Saturday, August 1, 2009

Morton Subotnick live at the Issue Project Room


I didn’t quite know what to expect as I made my way to Brooklyn to see Morton Subotnick play live. When I got there, sitting outside the room before they let us in, you could hear all sorts of bleeps and bloops coming through the closed door. Piles of synthesizers? The legendary Buchla? No way to tell from my side of the door. When we were let in, though, there was a small table with a Mac laptop and a Korg nanoKONTROL on it and not much else. Not what I expected, but then again since I didn’t know what to expect it seemed to fit.

The space was very interesting. PA speakers in four corners, seats in the center. It was small, too, maybe 50 seats if even that many. Hanging from the ceiling were 15 speaker pods, which I think had a separate computer controlling the sound going to them. We were surrounded.

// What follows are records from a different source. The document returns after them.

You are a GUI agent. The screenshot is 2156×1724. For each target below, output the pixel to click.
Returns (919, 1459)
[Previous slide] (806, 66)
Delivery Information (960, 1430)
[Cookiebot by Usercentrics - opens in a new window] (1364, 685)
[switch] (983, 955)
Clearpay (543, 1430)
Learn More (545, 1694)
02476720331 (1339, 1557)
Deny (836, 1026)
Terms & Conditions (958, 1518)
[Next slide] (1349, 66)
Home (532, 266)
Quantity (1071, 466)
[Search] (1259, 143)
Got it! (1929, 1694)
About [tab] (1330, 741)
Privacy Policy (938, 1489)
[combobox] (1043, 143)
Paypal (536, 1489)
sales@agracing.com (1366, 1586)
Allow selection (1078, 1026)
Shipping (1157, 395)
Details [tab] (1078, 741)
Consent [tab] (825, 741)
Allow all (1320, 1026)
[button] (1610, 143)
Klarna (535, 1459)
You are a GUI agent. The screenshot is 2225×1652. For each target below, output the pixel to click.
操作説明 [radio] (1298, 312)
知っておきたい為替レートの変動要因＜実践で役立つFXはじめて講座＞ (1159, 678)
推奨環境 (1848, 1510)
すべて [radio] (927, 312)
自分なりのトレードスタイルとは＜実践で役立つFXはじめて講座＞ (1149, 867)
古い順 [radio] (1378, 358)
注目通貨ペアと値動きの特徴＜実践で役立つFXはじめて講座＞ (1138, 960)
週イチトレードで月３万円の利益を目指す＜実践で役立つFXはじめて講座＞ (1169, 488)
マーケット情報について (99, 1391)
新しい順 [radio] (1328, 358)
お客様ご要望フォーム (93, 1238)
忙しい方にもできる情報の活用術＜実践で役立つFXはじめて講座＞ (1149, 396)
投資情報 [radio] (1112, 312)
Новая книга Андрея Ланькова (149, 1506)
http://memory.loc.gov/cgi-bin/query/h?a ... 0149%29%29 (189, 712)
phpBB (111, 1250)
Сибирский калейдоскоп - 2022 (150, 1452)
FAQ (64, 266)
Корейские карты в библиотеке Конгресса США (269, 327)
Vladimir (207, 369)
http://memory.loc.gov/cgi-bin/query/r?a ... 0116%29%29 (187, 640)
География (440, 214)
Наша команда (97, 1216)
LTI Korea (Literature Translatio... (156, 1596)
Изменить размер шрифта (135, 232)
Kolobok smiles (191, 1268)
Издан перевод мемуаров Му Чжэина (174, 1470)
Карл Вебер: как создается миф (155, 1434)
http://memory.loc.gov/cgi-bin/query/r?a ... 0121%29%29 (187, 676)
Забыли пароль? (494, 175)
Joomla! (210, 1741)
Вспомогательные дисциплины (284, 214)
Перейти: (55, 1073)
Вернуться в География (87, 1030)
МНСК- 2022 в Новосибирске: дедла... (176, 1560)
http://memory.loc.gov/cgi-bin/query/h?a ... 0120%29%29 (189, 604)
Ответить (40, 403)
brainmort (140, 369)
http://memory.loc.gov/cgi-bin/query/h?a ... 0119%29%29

Subotnick was introduced, and then still standing started to explain what he was going to play, what his near-term plans were, and several incredibly funny stories of things that happened in his career. He was very personable and very friendly, seemed quite at ease. My favorite quote, from when he was describing the record company exchanging his four-track reel-to-reel for a new, modern eight track version: “If heaven is anything like an eight-track tape recorder it’s a pretty good place.”

Then he sat down to play.

I don’t know. I was maybe expecting cacophony, maybe expecting “difficult” music. What I got was simply amazing. He started slowly, triggering sounds and bits of music, going back and forth between the nanoKONTROL and the Mac’s keyboard. He spent quite some time putting together complex rhythms and melodies, slowly building up steam, taking us along with him. It was fascinating, but more importantly it was good music. I guess I was expecting synthesized weirdness, but what he gave us was instead masterly. It was almost like an explosion of sound in reverse. It was the musical equivalent of an explosion on video played backwards. At first, all the parts are scattered and random, but over time they start to accelerate towards each other and then faster and faster they all coalesce into a recognizable whole. It was exhilarating, completely unexpected, amazing. And that was only his first piece, a bit of Silver Apples of the Moon.

His second piece was similar, but very different. He explained how he had Don Buchla build him an early envelope follower (if not the very first one). Subotnick would then sing into it, storing his voice on tape to use later to modify sounds from the Buchla. The second piece used this technique, and parts of it sounded eerily like heavenly choirs singing square waves. He also used the vocal-formed envelopes to start some long, evolving rhythmic patterns and the joint was rocking. He even took his hands off the keyboards a few times, sat back and raised his eyebrows when the rhythms turned into something interesting. Then he’d smile and reach for a knob on the nano and completely mangle it into something just as amazing but totally new, almost looking like an evil professor with a gleam in his eye as he did it. When the piece was done he got a tremendous ovation, and then it was over. It was fabulous.

It was bug music, it was slamming rhythms, it was synthesizers being thrown around among the 19 speakers above the audience. It was ethereal beauty, it was entertainment, it was mesmerizing. I saw in places where Tangerine Dream came from, where Robert Rich came from, and even where Moldover came from. And if they had been there at the end of the show, they would have eagerly joined in with the standing ovation.

2 comments:

Matt Mower said...

That sounded awesome. I am most envious!

Richard Lainhart said...

Nice review, Seth - it sounds like a great performance. I was intending to go, but had to deal with flooding problems at home (damn all this rain!) and ultimately couldn't make it. Now I regret it even more.